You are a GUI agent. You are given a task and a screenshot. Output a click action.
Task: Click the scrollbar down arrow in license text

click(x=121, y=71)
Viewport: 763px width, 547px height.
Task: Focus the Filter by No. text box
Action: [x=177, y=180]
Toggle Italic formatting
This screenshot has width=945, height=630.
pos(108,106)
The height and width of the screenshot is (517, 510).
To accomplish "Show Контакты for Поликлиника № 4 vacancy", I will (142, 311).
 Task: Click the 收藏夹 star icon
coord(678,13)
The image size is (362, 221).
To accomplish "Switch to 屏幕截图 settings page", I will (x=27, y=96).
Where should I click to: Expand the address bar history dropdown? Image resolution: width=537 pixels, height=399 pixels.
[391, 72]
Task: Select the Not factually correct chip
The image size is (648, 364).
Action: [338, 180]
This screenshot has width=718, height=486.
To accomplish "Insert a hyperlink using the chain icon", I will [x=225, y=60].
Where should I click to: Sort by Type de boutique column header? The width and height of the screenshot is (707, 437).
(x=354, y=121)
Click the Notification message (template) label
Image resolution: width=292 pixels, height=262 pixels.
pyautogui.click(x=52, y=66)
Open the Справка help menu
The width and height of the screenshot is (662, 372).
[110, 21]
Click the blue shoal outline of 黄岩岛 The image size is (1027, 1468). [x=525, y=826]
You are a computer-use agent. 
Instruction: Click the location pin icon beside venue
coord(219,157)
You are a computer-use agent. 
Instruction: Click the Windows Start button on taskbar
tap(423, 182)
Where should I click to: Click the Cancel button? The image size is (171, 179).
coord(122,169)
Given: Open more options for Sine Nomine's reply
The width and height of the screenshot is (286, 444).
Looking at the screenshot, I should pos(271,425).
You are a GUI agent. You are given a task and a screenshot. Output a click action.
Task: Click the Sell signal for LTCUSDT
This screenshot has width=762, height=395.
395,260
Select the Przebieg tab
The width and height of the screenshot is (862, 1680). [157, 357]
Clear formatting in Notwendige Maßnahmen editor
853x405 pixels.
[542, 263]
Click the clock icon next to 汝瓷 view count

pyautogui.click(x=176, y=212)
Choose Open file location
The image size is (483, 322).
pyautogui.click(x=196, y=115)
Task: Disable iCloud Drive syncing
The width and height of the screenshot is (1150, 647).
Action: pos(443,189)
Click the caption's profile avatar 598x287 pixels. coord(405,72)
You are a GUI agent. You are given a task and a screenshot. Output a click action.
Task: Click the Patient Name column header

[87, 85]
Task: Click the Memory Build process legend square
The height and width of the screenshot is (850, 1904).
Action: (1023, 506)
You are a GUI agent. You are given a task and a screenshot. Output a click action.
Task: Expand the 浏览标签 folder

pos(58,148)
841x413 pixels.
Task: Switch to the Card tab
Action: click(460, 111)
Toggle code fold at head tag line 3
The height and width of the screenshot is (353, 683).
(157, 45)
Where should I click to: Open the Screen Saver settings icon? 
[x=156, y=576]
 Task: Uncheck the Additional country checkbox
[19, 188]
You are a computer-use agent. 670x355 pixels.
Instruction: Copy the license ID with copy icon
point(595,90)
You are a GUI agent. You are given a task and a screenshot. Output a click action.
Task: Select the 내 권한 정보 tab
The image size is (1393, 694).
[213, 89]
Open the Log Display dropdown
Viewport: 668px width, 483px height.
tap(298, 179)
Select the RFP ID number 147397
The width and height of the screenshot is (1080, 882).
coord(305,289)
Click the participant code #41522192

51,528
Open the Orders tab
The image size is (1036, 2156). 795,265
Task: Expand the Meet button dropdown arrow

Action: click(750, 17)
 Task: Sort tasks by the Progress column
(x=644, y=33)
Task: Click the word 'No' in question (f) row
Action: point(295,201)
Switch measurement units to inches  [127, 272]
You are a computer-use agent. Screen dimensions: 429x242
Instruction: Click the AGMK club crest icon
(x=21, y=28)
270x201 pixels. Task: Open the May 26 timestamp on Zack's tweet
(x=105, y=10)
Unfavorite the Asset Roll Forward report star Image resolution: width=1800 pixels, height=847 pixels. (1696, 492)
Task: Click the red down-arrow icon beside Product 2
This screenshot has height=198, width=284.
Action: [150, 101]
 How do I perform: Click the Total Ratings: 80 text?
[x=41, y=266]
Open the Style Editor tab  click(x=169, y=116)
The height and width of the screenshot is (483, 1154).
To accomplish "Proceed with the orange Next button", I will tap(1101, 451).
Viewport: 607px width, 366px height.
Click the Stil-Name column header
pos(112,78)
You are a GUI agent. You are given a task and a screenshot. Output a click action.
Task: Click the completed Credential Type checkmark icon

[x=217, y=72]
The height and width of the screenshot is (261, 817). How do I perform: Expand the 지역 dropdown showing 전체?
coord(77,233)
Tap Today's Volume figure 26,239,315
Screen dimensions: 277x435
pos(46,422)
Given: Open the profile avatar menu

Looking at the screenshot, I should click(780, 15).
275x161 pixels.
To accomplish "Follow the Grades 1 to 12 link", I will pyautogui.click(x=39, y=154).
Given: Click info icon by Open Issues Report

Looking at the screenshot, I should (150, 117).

*Exercise prompt:*
Pick from the records each line that contains the word "accomplish" and show it.

*Solution to this exercise:*
To accomplish "Show Контакты for Поликлиника № 4 vacancy", I will (142, 311).
To accomplish "Switch to 屏幕截图 settings page", I will (x=27, y=96).
To accomplish "Insert a hyperlink using the chain icon", I will [x=225, y=60].
To accomplish "Proceed with the orange Next button", I will tap(1101, 451).
To accomplish "Follow the Grades 1 to 12 link", I will pyautogui.click(x=39, y=154).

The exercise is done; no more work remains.